■ What you should do
After locating the line that contains "Instruction: Click the" in the records below, write out exactly that line and each line after it through the one that contains "1920x1080 pixels.", and nothing else.

-- Input data follows --

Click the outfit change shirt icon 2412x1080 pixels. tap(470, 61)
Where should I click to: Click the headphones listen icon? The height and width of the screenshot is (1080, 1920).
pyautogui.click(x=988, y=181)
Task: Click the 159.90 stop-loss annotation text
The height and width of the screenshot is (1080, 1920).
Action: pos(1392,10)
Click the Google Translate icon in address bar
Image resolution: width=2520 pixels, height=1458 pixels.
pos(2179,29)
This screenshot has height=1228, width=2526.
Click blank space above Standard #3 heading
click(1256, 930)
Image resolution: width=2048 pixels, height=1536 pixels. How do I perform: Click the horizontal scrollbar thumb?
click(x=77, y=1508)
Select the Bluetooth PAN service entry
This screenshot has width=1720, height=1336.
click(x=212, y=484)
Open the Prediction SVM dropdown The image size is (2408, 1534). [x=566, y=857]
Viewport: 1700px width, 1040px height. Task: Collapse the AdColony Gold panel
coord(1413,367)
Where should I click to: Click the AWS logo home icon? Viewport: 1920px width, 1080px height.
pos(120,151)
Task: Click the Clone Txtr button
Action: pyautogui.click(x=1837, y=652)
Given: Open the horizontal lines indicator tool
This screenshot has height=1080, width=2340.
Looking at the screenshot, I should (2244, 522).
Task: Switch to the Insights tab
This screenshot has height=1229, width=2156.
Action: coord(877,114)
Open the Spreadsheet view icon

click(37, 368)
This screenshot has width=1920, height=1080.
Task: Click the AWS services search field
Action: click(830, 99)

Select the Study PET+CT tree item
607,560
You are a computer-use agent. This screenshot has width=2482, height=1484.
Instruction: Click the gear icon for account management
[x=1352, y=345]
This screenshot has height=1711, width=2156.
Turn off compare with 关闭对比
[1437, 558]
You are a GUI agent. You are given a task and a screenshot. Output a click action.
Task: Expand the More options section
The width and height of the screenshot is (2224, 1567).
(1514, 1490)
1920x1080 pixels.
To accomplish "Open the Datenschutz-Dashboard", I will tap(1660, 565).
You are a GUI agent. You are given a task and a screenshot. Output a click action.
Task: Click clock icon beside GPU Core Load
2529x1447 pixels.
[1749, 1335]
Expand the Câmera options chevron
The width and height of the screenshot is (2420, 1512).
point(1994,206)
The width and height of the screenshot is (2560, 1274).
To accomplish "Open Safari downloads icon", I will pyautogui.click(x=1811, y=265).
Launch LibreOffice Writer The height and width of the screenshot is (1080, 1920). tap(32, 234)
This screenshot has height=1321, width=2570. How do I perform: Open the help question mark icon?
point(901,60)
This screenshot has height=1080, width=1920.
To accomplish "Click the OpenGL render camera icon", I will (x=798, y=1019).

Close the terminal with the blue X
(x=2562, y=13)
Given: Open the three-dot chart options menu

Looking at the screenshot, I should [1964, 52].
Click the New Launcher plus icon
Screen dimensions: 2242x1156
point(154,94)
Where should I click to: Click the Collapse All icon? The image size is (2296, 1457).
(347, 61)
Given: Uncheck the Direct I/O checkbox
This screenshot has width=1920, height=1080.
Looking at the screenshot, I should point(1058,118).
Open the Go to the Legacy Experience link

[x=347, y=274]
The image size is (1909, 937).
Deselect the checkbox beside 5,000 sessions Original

-- Input data concluded --

■ Solution to the exercise
Instruction: Click the gear icon for account management
[x=1352, y=345]
This screenshot has height=1711, width=2156.
Turn off compare with 关闭对比
[1437, 558]
You are a GUI agent. You are given a task and a screenshot. Output a click action.
Task: Expand the More options section
The width and height of the screenshot is (2224, 1567).
(1514, 1490)
1920x1080 pixels.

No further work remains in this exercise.